» **Fragmento del texto**
Cuando L'Humanité ganó en Cannes 1999 el gran premio del jurado y
al mejor actor y actriz, estalló un escándalo que dividió aguas, tanto
entre críticos como en el público. Bruno Dumont había hecho un cine
personalísimo, sin atender los códigos del cine comercial. Con actores
no profesionales, que cumplen una performance por demás original y
sorprendente, un guión en el que la historia no es lo más importante, su
película seca, neta, austera, se inscribe en la mejor tradición del cine
clásico europeo. Imaginamos que también aquí suscitará controversias.
Aunque la historia es lo de menos, existe, y vestida de policial: una
chica de once años ha sido violada y asesinada en las afueras de un
pueblo, y los policías buscan al asesino. Alrededor de esta
investigación giran los personajes, y a ellos está dedicado el film.
Pharaon de Winter es el desmesurado nombre del protagonista, el detective
menos convencional que se haya visto en la historia del cine. Su nombre es
un oxímoron, pues Pharaon es un simple, incapaz de aportar una idea a la
investigación, y camina con paso cansino y actitud infantil por toda la
película, arrastrando consigo una fuerte empatía emocional con
absolutamente todo lo que lo rodea. Solitario, su característica más
notoria es el silencio, y su vida, muy sencilla: además de cumplir las
órdenes de su comisario, pasa gran parte del tiempo en la vereda de su
casa en compañía de una vecina, Dominó, casi sin hablarse. Mira el
cielo, saluda a los vecinos, pasea en bicicleta, sale con Dominó y su
novio a comer, o a un día de playa.
Pharaon está atravesado por la perplejidad. Suponemos que el
protagonista ha caído en este estado de tristeza y espanto después de la
pérdida de su mujer y su hija, en circunstancias nunca aclaradas. La
expresión del actor Emmanuel Schotté nunca cambia, o acusa mínimos
cambios de intensidad, y nos preguntamos cómo será este hombre en su
vida real: ¿actúa o es así?

» **Material proporcionado**
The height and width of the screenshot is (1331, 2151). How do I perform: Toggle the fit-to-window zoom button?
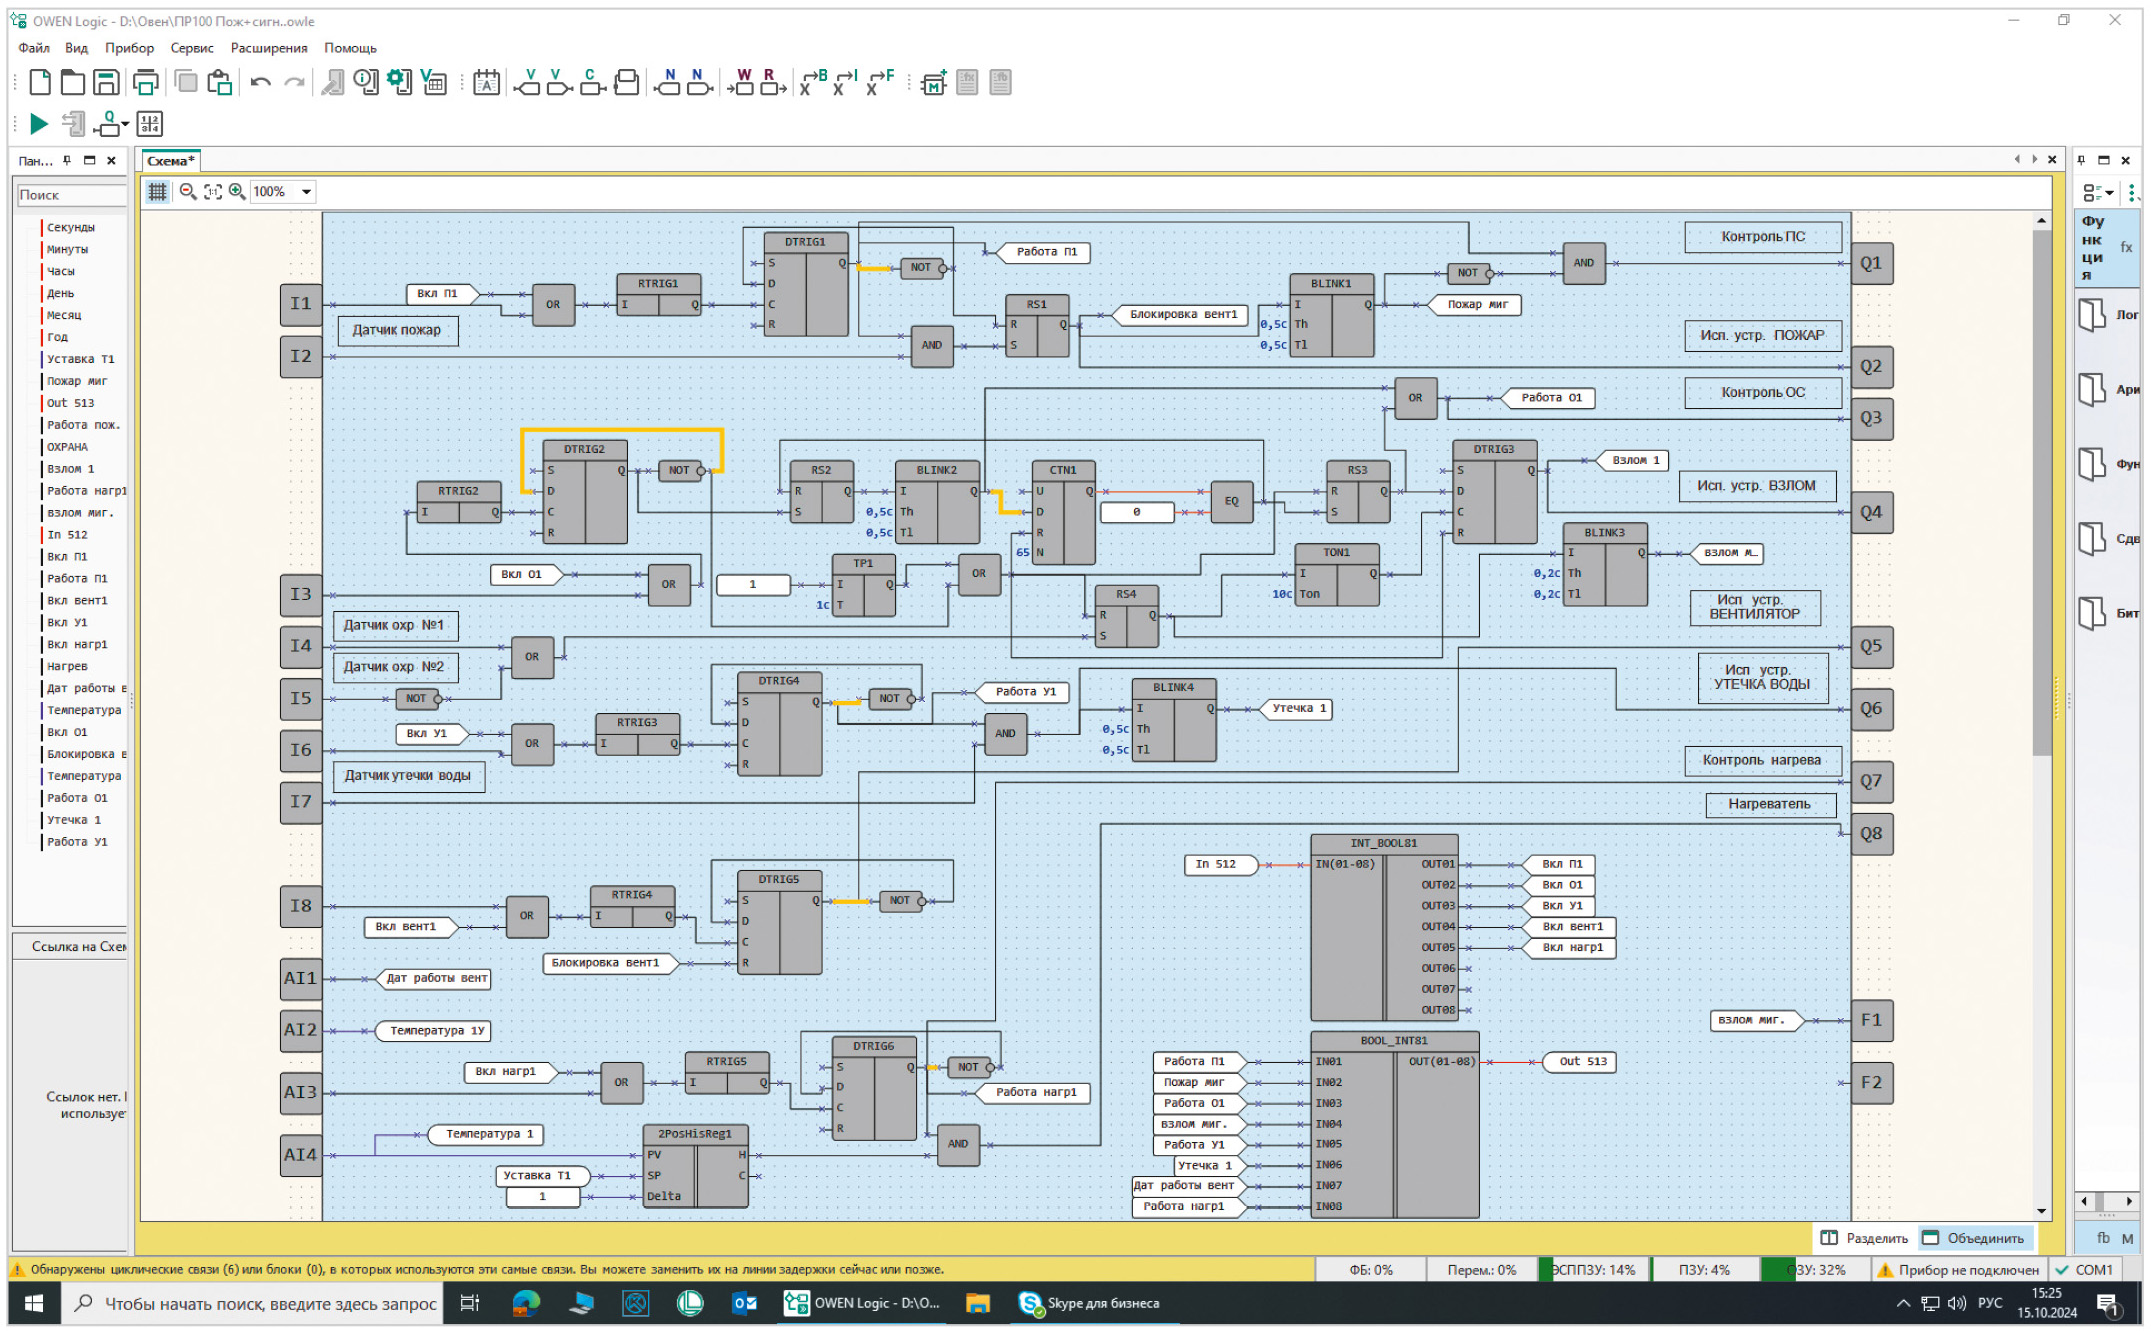tap(213, 192)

» **Consigna 1**
Traduce al inglés esta oración de la reseña sobre L'Humanité: "Bruno Dumont había hecho un cine personalísimo, sin atender los códigos del cine comercial."
» **Consigna 2**
Responde según la reseña sobre L'Humanité:
(a) ¿En qué festival y en qué año ganó la película el gran premio del jurado?
(b) ¿Qué edad tenía la chica violada y asesinada?
(c) ¿Cómo se llama la vecina con quien Pharaon pasa tiempo en la vereda de su casa?
» **Consigna 3**
Escribe la continuación de la reseña sobre L'Humanité a partir de la pregunta con que termina.
Este material es independiente y no forma parte de la reseña.

» **Respuesta del ejercicio 1**
Bruno Dumont had made a highly personal kind of cinema, without heeding the codes of commercial film.

» **Respuesta del ejercicio 2**
(a) En Cannes, en 1999.
(b) Once años.
(c) Dominó.

» **Respuesta del ejercicio 3**
En la banda sonora, austera pero expresiva, como en el cine de Bresson,
cada sonido tiene su peso: la respiración del protagonista, indicadora
del grado de su agitación interior, su grito desesperado opacado por el
sonido del tren, el ruido al masticar... hasta el sonido de un pelapapas
está cargado de expresividad.
El film avanza rítmicamente, presentando la vida de sus personajes al
detalle, y, de manera alternada, un episodio de la investigación, que
parece empantanada (el comisario no parece mucho más eficaz que Pharaon).
Dumont desarrolla entonces diversos temas.
Uno es el deseo: Pharaon desea sin disimulo a Dominó, quien a su vez
desea a Joseph, y siempre es respondida por éste. Si bien el policía
parece acechar permanentemente a Dominó, quien le ofrece compañía,
contacto, y hasta oler su sudor, cuando por fin le brinda su sexo Pharaon
la rechaza ofendido, como si esperase otra clase de amor. Los tres andan
por la vida como almas en pena, deseantes e insatisfechos. Ninguna
relación es satisfactoria. La película tiene varias escenas sexuales
entre Joseph y Dominó de una dureza absoluta: sexo primario, sin un asomo
de juego, de ternura, de voluptuosidad, sin una palabra, ni un gesto de
placer. Joseph es la antítesis de Pharaon: su modo casi animal de hacer
el amor con Dominó, los actos transgresores con los que desafía a su
amigo, su autoridad, contrastan con la melancólica pasividad del
policía.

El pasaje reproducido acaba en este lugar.